Exercise brief: Show all the lines in the data below that include the word "screenshot".

Supplied material:
^^^^^^^^
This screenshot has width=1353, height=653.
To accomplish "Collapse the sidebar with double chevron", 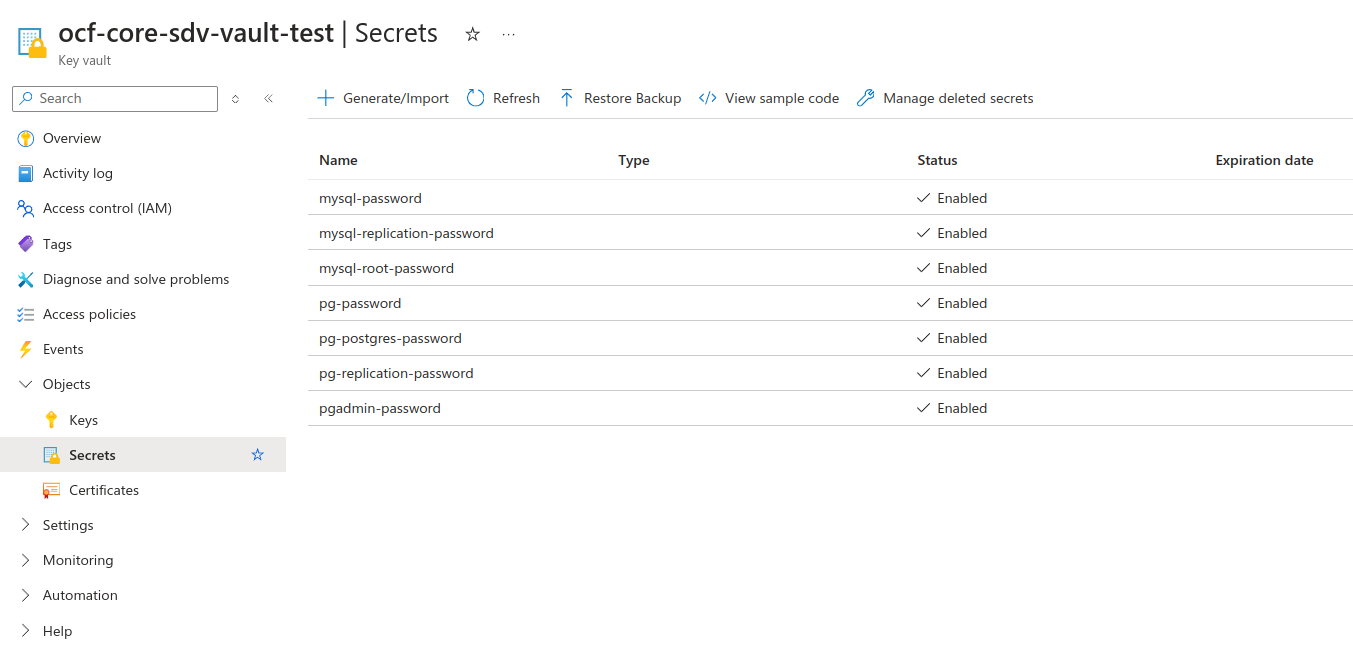I will tap(268, 98).
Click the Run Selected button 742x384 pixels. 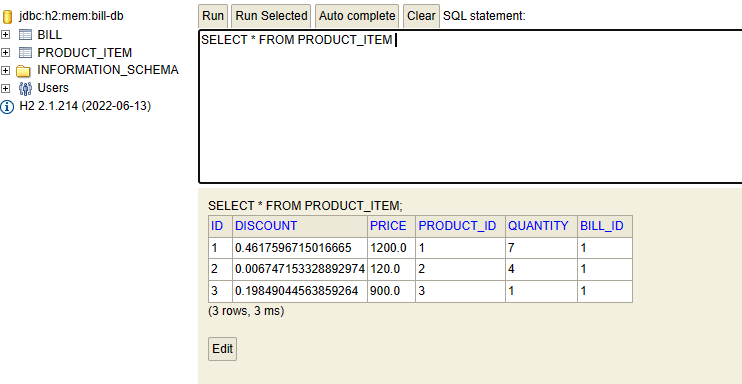pyautogui.click(x=271, y=16)
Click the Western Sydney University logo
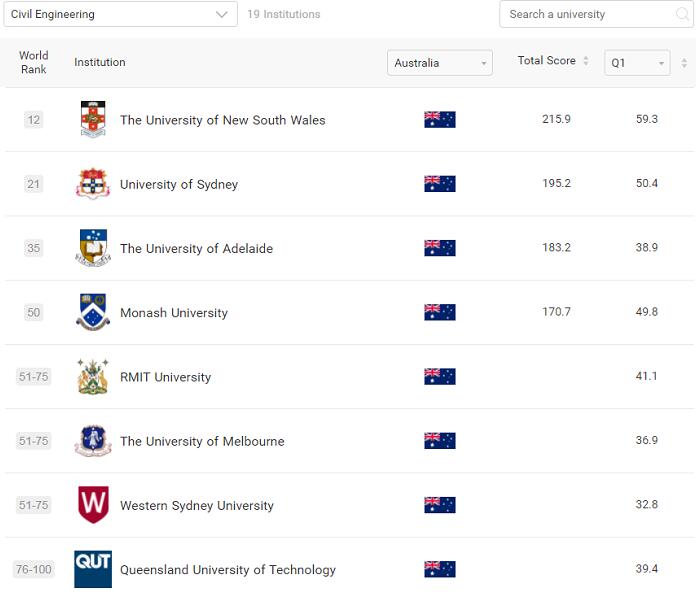Image resolution: width=696 pixels, height=600 pixels. click(93, 505)
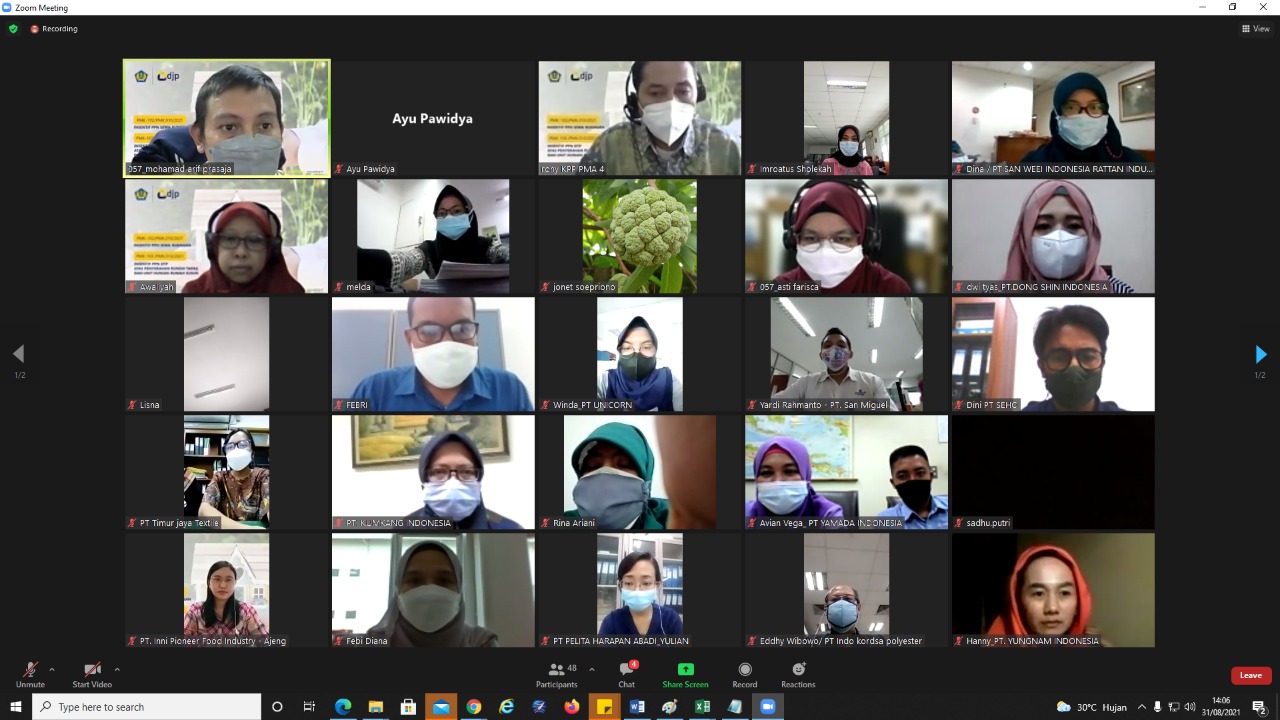
Task: Start video with the camera button
Action: [x=92, y=670]
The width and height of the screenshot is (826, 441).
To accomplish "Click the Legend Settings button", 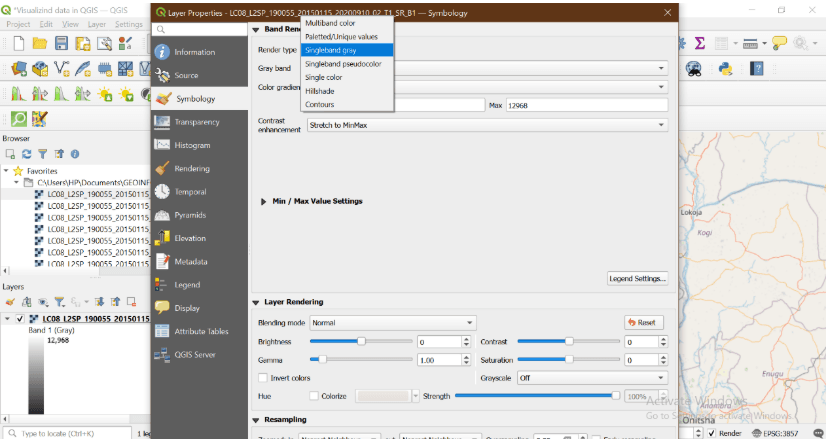I will (637, 278).
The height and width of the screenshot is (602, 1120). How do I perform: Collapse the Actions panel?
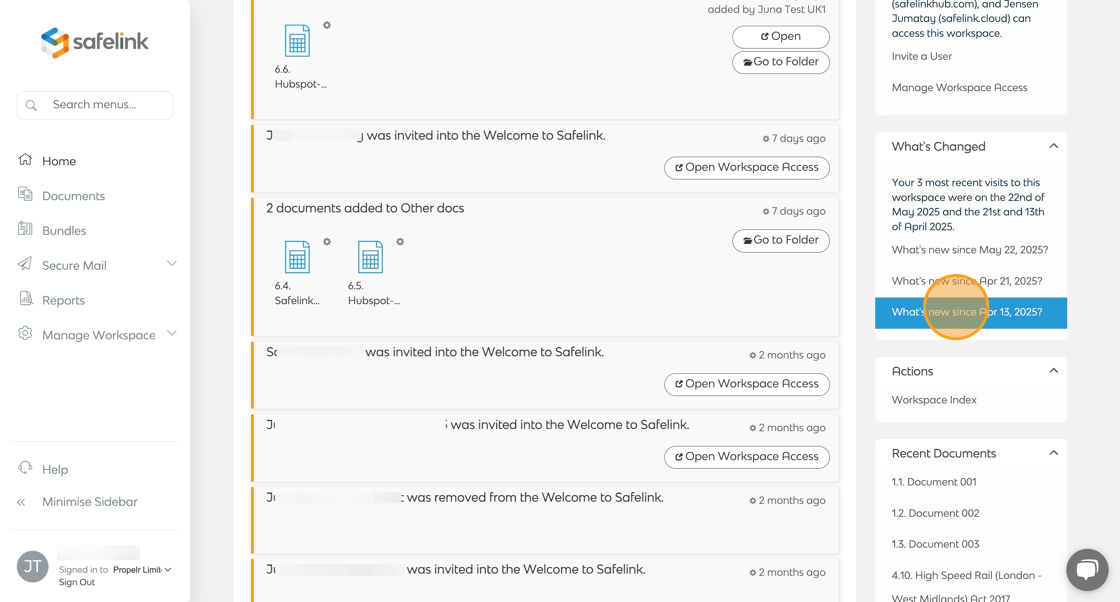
^^^^^^^^
Task answer:
This screenshot has width=1353, height=653.
The width and height of the screenshot is (826, 441).
The height and width of the screenshot is (602, 1120). How do I perform: Collapse the Actions panel?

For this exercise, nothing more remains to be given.